Lessons and Connections from AASHE 2018

By Sophia Palmer

As UD students, we often joke that we are living in our own campus “bubble,” where we tend to focus more on the events and news happening on campus than the things happening locally or even nationally. When it came to the way I viewed campus sustainability, I found that I had the “bubble” approach—I was very familiar of the University of Dayton’s efforts to reduce our waste and lower our energy consumption, but I knew nothing about how other colleges were reaching these same goals. Luckily, I had the opportunity to change my viewpoint.

Over fall break, The Association for the Advancement of Sustainability in Higher Education, (AASHE, for short), hosted its 2018 conference in Pittsburgh, Pennsylvania. The theme of the four-day conference was the UN Sustainable Development Goals, so naturally the time was filled with many keynote speakers, workshops, and presentations relating to this topic. As an undergraduate student in this setting, it was very exciting to learn about different innovations and techniques used on college campuses across the country. Everyone was so passionate about their topics, and it was reassuring to hear how honest everyone was about their projects. After each session, the other UD student leaders and I were bursting with new ideas to take back to campus with us, and the laundry list of things we want to accomplish on campus started to grow.

At AASHE, I realized that I am in a unique position at the University of Dayton compared to students attending other colleges. Over my time there, I heard many professional sustainability coordinators and energy managers speak about their schools’ projects. While some mentioned student involvement in signing petitions to bring renewable energy to campus and gaining support for future projects, few mentioned students helping with the calculations required as a precursor to this work. As a student leader at Hanley Sustainability Institute (HSI), I am a part of a team of undergraduate and graduate students who work closely with the people in facilities management to analyze how we can become more energy efficient as a campus. My calculations are vital in determining energy savings and compiling a campus carbon-neutrality plan. During the conference, my team members, Andrea Mott and Ryan Shea, and I had the chance to present these findings during a poster session. Many people were surprised that we, as students, could be at the forefront of our campus sustainability efforts. This opportunity allowed me to see how valuable an experiential learning opportunity, like the energy team, can be.

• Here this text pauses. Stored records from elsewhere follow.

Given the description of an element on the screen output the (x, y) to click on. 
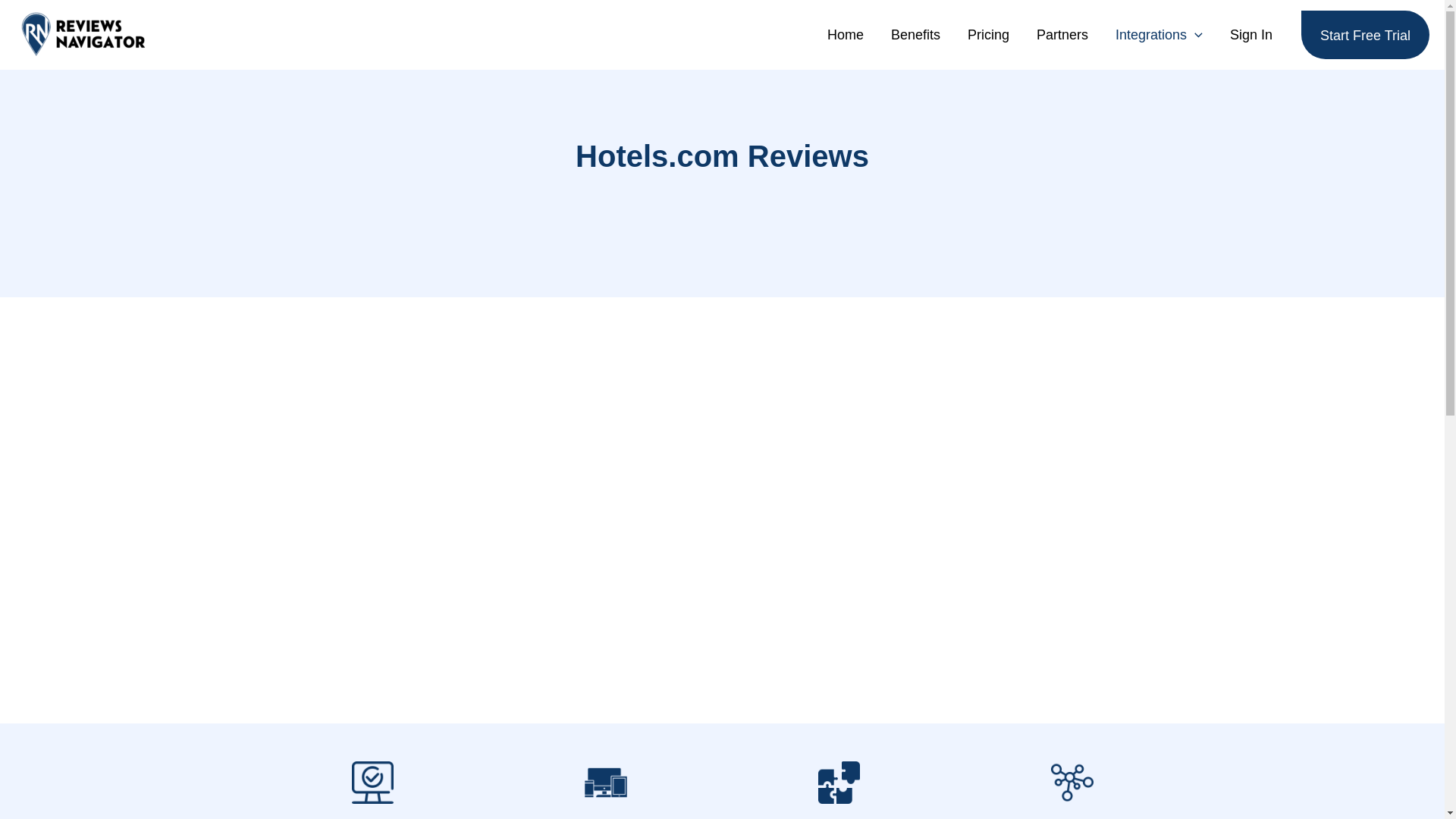
Start Free Trial (1365, 34)
Pricing (988, 34)
Home (845, 34)
Integrations (1158, 34)
Partners (1062, 34)
Benefits (915, 34)
Sign In (1250, 34)
Given the description of an element on the screen output the (x, y) to click on. 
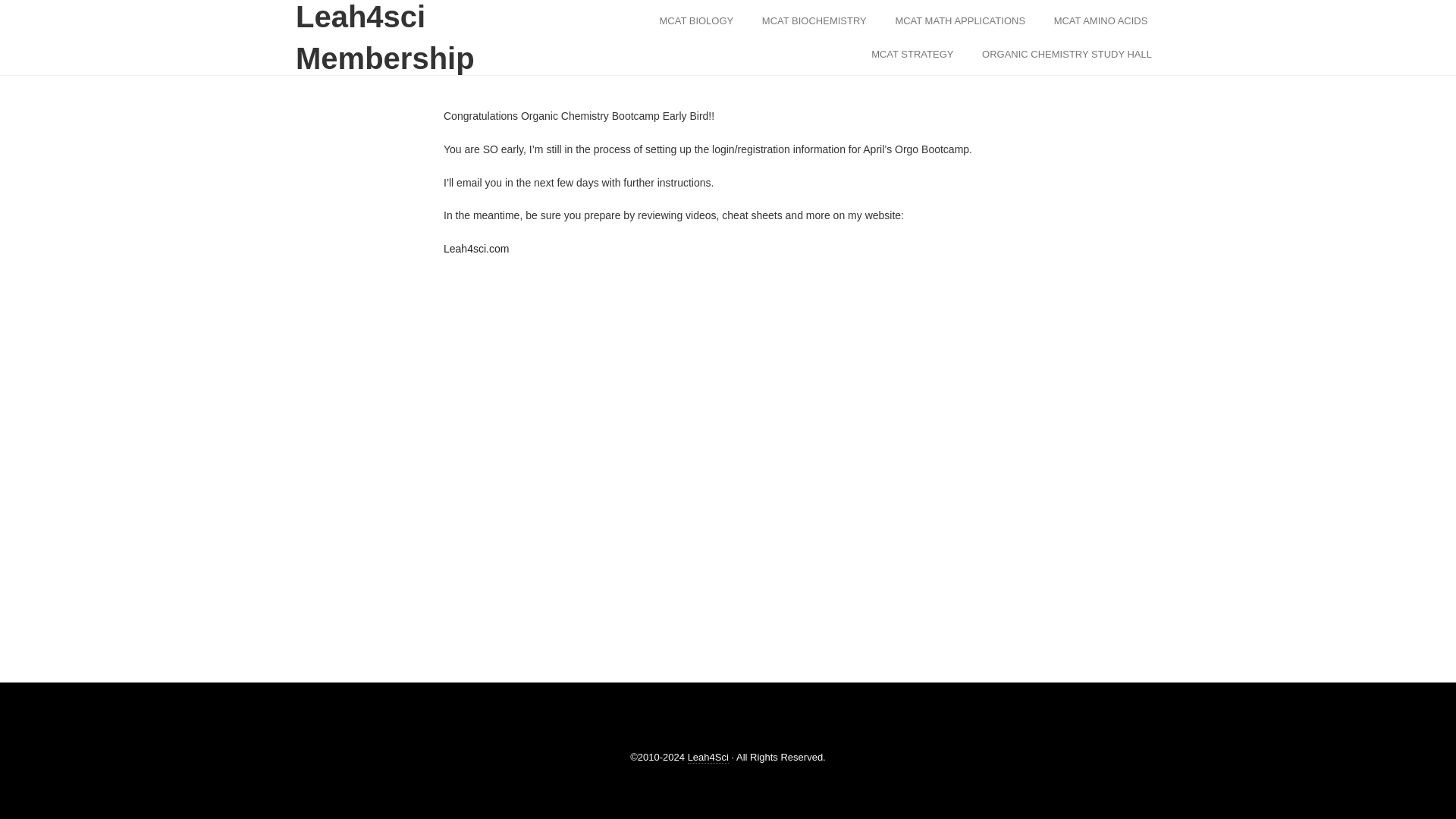
ORGANIC CHEMISTRY STUDY HALL (1067, 54)
MCAT AMINO ACIDS (1100, 20)
Leah4Sci (708, 757)
Leah4sci Membership (413, 45)
MCAT STRATEGY (911, 54)
MCAT BIOCHEMISTRY (814, 20)
MCAT MATH APPLICATIONS (959, 20)
Leah4sci.com (476, 248)
MCAT BIOLOGY (695, 20)
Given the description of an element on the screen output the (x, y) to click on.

In addition to professional development and a new bought of project inspiration, I left the conference with key takeaways that have changed my viewpoint on how to approach campus sustainability. First, as a university, we do not talk about the Sustainable Development Goals (SDGs) as much as we should. Over the two and a half years I have attended UD, I have had one lecture about the topic in a SEE class, and heard the term tossed around several more times, but as someone who is minoring in sustainability and works for HSI, I think my viewpoint is a bit biased. However, as an institution that prioritizes sustainability and is educating future world leaders, the SDGs should be at the forefront of everything we do. While some may argue that following the principle of the common good might be enough, these two concepts go hand in hand. Perhaps if we took time to consider what SDGs our on-campus projects were incorporating or how what we are learning in classes relates to these goals, we would have a better understanding of how our campus plays a role in the overall goal of global sustainability.

Other than attending the conference itself, one of my favorite parts was getting to spend time with my peers and colleagues from the University of Dayton. I was able to have great conversations with people from the Human Rights Center, Purchasing, Facilities, and River Stewards. After returning home, it would be easy to go back to our silos, but that should not be the case. Now, especially in with the release of the new UN report that states we must reduce carbon emissions by 45% by 2030, we cannot let these collaborations die. In fact, especially as student leaders, we need to continue to expand our network among student organizations. There are many groups on campus that want to accomplish things such as waste-reduction or energy efficiency, but those goals will never be achievable if we work as individual units. If we come together as a university, such a daunting task will become far more attainable. I am excited to bring what I have learned back to campus with me, and I am interested to see what the future of sustainability at UD holds.

Sophia Palmer is a junior, Mechanical Engineering major and SEE minor.  Sophia is an HSI sustainability leader, working on the HSI campus energy team.